L'Exil, roman (46)
Le monde s’efface en strates de lumière fracturée. Ovide avance, mais il n’y a plus d’espace, plus d’avant ni d’après—seulement une vibration, un battement sourd entre les fibres invisibles du réel.
Sa main est une faille. À travers elle, il aperçoit des formes qui ne devraient pas exister : des lettres sans alphabet, des visages en négatif, des villes construites à l’envers où les rues s’effondrent vers le ciel. Chaque pas qu’il fait le décompose, le transpose sur une partition que nul ne joue encore.
Le vent, maintenant, est fait d’ailes sans oiseaux. Il traverse son corps comme à travers un tamis, et ce qui reste de lui tombe en pluie de sable phosphorescent. Il se réduit, se fragmente, devient une onde qui hésite entre le cri et le silence.
Quelque chose le contemple. Pas un dieu, pas un esprit, mais une convergence d’yeux qui n’ont pas encore décidé de voir. Une entité sans bord ni centre, une absence plus réelle que la matière elle-même.
— Tu étais une hésitation dans la trame. Tu deviens une constante.
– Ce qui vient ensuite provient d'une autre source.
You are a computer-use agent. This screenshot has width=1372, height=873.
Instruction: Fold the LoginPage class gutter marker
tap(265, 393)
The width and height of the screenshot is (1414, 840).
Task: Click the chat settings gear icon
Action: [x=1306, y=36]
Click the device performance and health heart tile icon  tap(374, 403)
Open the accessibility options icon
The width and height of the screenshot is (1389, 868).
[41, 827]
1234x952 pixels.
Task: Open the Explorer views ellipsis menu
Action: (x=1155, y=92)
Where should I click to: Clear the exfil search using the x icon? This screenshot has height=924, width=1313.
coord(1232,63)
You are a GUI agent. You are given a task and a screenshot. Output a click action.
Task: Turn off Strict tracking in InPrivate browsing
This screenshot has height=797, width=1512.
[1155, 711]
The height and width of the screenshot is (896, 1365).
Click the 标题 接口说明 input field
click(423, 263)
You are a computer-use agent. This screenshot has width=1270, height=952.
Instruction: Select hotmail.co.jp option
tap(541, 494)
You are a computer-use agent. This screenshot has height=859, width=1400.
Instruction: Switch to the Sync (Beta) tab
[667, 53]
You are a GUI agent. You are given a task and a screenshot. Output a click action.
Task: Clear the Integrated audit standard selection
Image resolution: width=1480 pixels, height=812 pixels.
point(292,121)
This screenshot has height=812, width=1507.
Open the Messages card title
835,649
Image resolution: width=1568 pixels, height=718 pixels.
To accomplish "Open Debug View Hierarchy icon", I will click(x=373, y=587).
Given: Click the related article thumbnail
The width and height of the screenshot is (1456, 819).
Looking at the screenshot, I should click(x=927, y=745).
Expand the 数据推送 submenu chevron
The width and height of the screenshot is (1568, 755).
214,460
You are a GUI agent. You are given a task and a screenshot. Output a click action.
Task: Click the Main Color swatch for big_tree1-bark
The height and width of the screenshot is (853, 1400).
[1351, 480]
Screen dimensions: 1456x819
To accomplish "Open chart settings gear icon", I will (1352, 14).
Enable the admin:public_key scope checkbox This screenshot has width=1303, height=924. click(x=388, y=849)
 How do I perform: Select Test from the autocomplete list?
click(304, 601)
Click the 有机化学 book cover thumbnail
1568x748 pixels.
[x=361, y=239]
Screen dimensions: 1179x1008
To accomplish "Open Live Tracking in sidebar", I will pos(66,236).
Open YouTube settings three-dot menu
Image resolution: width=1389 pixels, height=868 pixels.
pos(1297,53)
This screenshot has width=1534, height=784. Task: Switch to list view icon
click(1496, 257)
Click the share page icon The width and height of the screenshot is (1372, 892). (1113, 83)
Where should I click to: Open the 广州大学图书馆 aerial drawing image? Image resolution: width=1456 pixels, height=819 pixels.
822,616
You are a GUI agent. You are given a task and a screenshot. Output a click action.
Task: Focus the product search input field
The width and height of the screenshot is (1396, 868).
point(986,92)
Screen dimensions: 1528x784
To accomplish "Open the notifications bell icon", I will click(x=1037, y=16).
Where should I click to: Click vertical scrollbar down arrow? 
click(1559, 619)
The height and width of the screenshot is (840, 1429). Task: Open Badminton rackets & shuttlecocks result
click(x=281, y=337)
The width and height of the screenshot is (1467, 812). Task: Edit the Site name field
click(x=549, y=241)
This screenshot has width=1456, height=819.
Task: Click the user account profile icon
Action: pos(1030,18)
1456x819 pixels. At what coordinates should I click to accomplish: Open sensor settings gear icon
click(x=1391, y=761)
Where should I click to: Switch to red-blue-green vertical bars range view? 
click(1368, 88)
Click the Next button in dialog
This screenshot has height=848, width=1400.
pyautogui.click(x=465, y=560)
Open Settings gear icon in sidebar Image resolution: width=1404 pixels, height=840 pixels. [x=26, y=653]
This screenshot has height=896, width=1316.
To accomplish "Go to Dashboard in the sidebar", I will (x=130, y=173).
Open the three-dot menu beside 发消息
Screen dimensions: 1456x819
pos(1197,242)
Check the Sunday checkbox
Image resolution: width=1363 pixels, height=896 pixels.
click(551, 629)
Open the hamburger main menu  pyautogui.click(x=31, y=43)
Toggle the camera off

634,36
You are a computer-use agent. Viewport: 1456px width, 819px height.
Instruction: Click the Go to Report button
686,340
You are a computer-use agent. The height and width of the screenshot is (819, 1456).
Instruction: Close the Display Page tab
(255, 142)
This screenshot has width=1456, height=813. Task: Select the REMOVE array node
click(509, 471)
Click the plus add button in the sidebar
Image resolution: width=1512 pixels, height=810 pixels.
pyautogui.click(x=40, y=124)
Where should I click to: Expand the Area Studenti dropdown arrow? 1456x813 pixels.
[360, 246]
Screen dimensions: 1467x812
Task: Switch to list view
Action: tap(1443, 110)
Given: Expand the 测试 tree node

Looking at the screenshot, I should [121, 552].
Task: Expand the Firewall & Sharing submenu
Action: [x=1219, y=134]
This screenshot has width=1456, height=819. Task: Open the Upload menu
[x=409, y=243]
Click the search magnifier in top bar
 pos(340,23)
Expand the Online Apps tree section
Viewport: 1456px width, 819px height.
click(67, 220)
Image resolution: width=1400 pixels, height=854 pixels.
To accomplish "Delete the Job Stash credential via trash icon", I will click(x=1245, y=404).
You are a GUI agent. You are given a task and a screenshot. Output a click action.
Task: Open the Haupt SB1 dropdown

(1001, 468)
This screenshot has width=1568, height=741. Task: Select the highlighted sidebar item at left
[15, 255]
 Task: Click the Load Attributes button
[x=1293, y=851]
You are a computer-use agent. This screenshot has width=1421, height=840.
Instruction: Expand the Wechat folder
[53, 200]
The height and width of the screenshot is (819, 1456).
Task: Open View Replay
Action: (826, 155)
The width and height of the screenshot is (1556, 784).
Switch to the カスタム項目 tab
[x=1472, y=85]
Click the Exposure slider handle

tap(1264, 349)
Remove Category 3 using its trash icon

Ovide veut répondre, mais sa voix est une vibration trop faible pour traverser l’air dissous. Alors il s’abandonne. Il s’étire, s’étiole, se déplie dans toutes les directions à la fois. Il devient fibre, onde, pulsation.
La dernière chose qu’il perçoit avant de cesser d’être un nom, c’est le ciel retourné comme une page vierge.
Il n’y a plus de Rome. Il n’y a plus de mythe. Il n’y a plus d’exil.
Seulement un éclat suspendu, un battement figé dans la texture du néant. Une signature cosmique qui palpite encore, quelque part, entre la matière et l’oubli.